Card 9 de 13 · Transparência e Acesso à Informação
Constitui conduta ilícita, sujeita a responsabilização, segundo a Lei de Acesso à Informação, o ato de utilizar indevidamente, subtrair, destruir, inutilizar, desfigurar, alterar ou ocultar, total ou parcialmente, informação que se encontre sob guarda do agente público, mesmo que este não seja o responsável direto pela informação.
Item ERRADO — a responsabilização recai sobre quem detém a guarda ou tem acesso à informação em razão de suas atribuições, mas a lei não presume responsabilidade de quem não tenha qualquer vínculo funcional com a informação.

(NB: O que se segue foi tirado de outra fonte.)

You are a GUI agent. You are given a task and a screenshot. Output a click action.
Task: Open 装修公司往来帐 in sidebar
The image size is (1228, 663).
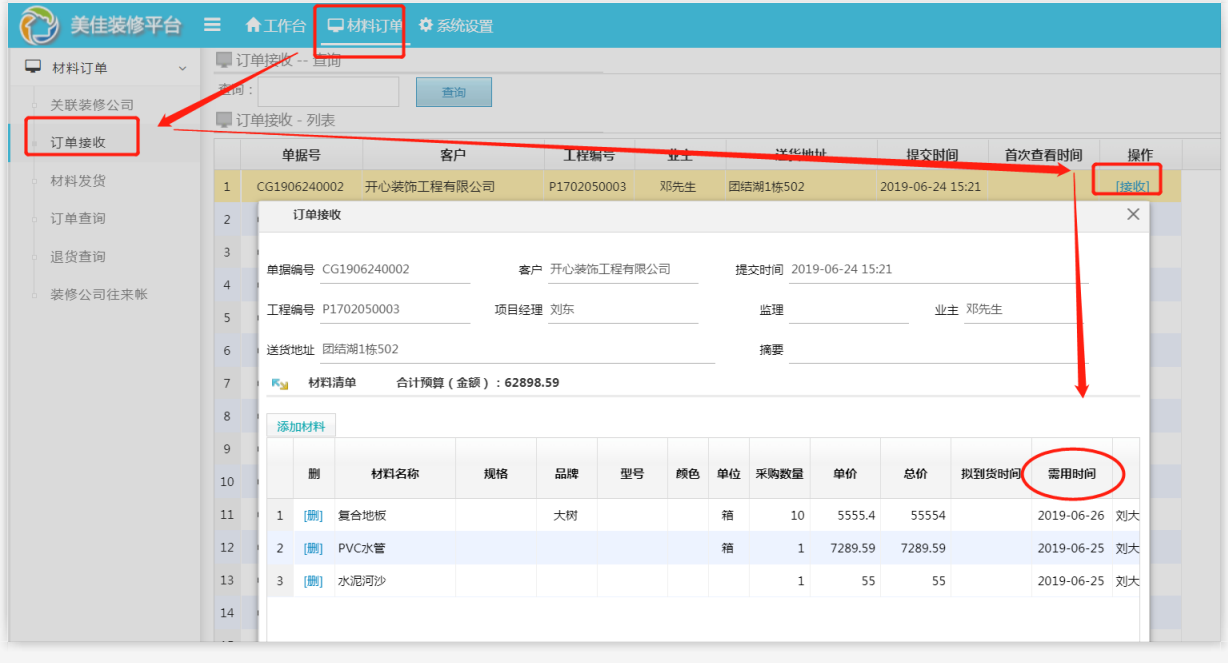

O art. 32 da Lei nº 12.527/2011 tipifica como conduta ilícita atos como subtrair, destruir, inutilizar, desfigurar, alterar ou ocultar informação, atribuindo a responsabilização a quem tenha, em razão do exercício de suas funções, acesso ou guarda da informação — não a qualquer agente indistintamente.
Fundamentação teórica
Lei nº 12.527/2011, art. 32.
Base científica
Direito administrativo — responsabilização na Lei de Acesso à Informação.
Técnica de memorização
Responde quem tem a GUARDA/ACESSO funcional da informação, não qualquer servidor aleatório.
Exemplo prático
Um arquivista que destrói dolosamente documentos sob sua guarda pode ser responsabilizado nos termos da LAI; um servidor sem qualquer acesso à informação, em regra, não.
Erros comuns
Generalizar a responsabilização por violação da LAI a qualquer servidor, independentemente de vínculo funcional com a informação.